ABOUT THIS EXERCISE: When a line in the entries contains the word "bell", copy that line in full.

DATA RECORDS:
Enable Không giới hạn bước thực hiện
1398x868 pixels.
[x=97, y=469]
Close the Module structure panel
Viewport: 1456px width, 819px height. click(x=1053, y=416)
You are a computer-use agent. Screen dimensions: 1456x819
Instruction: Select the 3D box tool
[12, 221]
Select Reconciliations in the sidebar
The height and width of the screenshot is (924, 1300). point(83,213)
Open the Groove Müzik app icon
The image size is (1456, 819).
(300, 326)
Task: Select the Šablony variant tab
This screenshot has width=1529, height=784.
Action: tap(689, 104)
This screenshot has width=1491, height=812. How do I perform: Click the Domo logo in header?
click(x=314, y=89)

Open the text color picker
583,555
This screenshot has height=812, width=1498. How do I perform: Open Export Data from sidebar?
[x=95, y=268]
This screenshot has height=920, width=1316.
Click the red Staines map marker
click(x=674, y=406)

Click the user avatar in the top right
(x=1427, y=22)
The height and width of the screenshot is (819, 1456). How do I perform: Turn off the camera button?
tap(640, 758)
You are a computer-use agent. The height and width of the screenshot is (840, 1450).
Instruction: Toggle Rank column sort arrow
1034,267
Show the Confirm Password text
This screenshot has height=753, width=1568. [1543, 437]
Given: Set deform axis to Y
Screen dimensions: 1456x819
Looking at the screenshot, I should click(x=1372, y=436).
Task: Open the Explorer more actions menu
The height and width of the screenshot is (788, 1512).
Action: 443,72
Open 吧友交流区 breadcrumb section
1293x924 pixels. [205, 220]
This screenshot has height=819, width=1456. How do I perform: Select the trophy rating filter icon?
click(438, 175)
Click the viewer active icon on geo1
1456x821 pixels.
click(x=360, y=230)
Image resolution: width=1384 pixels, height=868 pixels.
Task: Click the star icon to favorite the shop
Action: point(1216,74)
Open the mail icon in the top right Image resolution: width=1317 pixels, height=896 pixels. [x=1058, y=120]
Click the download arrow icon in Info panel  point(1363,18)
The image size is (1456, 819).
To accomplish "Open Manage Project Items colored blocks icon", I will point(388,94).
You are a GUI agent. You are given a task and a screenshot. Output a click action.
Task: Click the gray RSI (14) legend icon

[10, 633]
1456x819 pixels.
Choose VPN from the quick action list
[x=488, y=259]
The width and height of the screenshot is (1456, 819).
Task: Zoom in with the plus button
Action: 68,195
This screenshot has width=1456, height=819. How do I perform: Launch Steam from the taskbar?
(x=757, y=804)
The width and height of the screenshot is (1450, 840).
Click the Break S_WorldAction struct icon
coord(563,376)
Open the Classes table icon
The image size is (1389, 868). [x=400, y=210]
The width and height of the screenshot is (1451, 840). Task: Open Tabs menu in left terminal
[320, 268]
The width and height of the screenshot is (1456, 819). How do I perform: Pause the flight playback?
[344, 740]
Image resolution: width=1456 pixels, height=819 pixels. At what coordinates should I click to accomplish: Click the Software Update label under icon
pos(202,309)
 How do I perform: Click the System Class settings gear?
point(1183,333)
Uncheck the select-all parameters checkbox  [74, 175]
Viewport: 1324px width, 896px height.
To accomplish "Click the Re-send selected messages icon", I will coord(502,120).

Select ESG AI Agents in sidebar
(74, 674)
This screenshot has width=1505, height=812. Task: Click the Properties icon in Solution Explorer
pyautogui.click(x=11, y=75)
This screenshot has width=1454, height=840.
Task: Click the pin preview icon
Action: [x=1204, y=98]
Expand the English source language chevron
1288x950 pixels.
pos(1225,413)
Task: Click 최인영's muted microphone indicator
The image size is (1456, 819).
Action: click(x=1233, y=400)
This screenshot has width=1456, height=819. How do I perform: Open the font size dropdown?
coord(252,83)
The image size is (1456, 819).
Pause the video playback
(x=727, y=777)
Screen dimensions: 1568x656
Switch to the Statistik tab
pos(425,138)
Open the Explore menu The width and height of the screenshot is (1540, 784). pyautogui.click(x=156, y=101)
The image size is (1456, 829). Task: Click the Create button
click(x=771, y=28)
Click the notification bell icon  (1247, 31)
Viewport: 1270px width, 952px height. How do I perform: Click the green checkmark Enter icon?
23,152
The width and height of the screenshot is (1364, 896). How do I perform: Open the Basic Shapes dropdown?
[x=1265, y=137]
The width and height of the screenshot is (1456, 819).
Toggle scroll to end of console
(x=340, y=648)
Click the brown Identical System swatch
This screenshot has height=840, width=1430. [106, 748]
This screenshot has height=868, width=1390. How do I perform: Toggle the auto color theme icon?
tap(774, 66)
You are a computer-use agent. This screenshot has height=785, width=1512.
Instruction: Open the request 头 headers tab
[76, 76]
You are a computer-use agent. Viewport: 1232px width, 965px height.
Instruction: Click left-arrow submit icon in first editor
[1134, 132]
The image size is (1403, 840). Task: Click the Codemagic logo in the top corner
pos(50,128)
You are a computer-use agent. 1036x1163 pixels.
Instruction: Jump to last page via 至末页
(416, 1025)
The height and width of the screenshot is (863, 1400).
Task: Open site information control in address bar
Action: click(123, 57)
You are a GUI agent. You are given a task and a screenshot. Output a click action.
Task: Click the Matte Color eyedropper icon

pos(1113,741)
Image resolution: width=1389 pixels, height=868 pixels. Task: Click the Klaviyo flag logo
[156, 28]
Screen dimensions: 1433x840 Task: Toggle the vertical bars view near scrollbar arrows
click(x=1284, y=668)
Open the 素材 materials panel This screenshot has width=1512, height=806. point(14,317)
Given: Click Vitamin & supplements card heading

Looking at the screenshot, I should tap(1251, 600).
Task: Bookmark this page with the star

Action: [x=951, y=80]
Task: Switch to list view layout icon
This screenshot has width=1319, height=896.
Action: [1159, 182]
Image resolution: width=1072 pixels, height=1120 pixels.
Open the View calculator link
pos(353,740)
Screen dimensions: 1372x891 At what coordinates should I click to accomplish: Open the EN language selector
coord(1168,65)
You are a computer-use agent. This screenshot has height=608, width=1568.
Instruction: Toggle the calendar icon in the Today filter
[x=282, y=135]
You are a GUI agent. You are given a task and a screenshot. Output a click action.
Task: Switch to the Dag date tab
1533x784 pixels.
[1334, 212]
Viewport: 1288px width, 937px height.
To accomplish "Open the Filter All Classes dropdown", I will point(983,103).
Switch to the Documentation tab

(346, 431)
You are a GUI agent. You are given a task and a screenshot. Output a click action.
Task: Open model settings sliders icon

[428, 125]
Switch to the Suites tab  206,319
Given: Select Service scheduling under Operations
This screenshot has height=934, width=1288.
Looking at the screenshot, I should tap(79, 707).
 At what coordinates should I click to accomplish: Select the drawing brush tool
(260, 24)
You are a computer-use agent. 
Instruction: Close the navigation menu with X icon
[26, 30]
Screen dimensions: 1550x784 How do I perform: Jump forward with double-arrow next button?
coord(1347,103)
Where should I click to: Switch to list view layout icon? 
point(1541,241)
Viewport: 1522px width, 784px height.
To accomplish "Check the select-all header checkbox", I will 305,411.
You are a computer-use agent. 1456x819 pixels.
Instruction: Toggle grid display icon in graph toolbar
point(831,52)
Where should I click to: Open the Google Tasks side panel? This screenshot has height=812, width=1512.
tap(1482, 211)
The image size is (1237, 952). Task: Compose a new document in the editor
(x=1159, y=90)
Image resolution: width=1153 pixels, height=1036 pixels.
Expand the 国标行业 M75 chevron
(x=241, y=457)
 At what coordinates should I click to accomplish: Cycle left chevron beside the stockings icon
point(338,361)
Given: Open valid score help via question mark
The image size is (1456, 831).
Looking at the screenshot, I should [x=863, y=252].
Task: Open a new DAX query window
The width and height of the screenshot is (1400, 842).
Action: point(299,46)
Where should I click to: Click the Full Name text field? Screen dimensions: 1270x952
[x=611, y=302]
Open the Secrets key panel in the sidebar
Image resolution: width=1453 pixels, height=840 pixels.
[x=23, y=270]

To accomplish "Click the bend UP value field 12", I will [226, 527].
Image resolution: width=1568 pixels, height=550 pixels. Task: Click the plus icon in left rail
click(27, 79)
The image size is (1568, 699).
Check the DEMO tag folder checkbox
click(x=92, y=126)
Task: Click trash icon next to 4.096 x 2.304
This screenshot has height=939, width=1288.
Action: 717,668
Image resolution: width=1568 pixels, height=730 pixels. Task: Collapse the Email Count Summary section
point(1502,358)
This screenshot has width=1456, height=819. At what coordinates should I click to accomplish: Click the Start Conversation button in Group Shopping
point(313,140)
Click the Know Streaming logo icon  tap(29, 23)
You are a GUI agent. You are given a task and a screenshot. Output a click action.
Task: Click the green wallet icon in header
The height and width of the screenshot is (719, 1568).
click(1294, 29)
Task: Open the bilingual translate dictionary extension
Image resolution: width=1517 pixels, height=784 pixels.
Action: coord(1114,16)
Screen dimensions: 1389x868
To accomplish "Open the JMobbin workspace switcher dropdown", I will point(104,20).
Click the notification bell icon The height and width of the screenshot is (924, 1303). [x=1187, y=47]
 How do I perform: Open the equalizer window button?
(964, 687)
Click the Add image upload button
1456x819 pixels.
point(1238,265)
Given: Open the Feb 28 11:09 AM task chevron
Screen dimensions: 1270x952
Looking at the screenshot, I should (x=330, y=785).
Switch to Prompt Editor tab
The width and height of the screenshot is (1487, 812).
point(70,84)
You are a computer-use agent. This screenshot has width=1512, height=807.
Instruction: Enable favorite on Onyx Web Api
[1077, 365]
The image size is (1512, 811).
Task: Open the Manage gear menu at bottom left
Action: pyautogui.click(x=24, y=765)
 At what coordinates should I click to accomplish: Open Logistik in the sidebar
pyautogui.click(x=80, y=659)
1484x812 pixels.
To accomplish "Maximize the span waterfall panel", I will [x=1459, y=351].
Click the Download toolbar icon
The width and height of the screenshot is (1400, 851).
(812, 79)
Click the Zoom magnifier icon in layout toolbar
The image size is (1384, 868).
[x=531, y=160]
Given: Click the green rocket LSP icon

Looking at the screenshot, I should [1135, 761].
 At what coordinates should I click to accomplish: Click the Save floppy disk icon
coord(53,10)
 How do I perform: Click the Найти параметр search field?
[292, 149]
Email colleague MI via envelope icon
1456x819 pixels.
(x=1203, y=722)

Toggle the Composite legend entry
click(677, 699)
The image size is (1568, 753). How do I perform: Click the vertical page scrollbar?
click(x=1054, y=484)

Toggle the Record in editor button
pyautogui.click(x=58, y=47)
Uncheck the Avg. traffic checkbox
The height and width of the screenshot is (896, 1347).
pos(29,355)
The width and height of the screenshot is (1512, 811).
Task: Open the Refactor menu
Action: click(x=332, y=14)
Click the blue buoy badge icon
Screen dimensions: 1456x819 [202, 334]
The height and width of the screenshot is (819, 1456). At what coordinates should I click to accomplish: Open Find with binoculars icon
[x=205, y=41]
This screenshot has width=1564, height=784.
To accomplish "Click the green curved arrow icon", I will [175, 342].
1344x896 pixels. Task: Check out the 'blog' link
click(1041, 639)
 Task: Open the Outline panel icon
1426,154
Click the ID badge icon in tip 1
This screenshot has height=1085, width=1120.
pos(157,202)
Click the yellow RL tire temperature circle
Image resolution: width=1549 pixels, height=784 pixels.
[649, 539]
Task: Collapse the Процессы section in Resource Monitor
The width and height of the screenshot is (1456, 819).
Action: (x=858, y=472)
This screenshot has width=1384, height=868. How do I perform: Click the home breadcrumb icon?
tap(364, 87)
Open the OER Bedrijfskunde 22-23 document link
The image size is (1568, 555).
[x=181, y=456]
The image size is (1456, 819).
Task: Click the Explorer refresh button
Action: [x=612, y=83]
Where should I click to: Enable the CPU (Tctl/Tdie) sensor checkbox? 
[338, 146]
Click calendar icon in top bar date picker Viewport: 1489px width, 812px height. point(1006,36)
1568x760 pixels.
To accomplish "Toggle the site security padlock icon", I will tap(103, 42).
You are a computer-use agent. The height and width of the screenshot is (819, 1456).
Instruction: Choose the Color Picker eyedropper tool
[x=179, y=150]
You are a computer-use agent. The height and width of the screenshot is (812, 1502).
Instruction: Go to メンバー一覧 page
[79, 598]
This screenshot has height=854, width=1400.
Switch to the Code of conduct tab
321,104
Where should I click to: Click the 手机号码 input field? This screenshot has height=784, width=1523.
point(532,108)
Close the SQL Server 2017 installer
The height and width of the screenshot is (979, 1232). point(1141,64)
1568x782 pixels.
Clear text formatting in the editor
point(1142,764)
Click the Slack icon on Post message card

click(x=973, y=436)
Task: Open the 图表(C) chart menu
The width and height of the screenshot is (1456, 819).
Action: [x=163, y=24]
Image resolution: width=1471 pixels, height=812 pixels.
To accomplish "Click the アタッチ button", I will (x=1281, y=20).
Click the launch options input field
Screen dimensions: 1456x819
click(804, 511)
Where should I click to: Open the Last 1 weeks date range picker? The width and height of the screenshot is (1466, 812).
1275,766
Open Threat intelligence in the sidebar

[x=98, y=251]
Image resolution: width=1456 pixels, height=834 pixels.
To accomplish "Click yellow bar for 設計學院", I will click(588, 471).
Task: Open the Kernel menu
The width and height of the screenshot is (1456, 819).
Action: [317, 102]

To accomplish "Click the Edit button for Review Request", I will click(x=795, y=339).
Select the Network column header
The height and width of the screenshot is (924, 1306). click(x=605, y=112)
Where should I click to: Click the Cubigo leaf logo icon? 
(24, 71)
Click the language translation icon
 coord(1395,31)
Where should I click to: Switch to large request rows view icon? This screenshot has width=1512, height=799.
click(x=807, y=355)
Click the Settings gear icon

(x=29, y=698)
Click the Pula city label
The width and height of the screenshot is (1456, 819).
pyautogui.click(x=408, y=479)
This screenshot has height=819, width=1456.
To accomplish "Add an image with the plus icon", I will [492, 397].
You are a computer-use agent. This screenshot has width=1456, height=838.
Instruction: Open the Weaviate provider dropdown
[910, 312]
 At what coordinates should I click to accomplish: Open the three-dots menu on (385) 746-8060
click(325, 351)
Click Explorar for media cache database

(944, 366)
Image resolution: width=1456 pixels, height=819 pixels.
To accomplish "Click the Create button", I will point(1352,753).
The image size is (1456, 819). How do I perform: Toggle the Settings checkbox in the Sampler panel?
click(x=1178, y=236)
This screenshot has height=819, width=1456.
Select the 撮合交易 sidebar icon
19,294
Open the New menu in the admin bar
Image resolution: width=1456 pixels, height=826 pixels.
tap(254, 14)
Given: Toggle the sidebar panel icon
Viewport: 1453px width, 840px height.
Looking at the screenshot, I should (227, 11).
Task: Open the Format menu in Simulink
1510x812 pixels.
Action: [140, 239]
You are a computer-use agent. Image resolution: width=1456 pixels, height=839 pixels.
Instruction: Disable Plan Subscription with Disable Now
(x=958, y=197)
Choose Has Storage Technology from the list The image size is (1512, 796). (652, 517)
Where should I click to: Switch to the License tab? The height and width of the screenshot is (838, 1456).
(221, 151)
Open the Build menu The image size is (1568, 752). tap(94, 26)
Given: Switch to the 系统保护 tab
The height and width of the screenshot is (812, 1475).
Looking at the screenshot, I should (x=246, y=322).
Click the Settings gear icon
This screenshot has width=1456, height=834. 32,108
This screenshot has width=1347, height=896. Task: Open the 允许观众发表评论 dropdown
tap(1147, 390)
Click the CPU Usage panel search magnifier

ANSWER BELOW:
Click the notification bell icon  (1247, 31)
Click the notification bell icon The height and width of the screenshot is (924, 1303). [x=1187, y=47]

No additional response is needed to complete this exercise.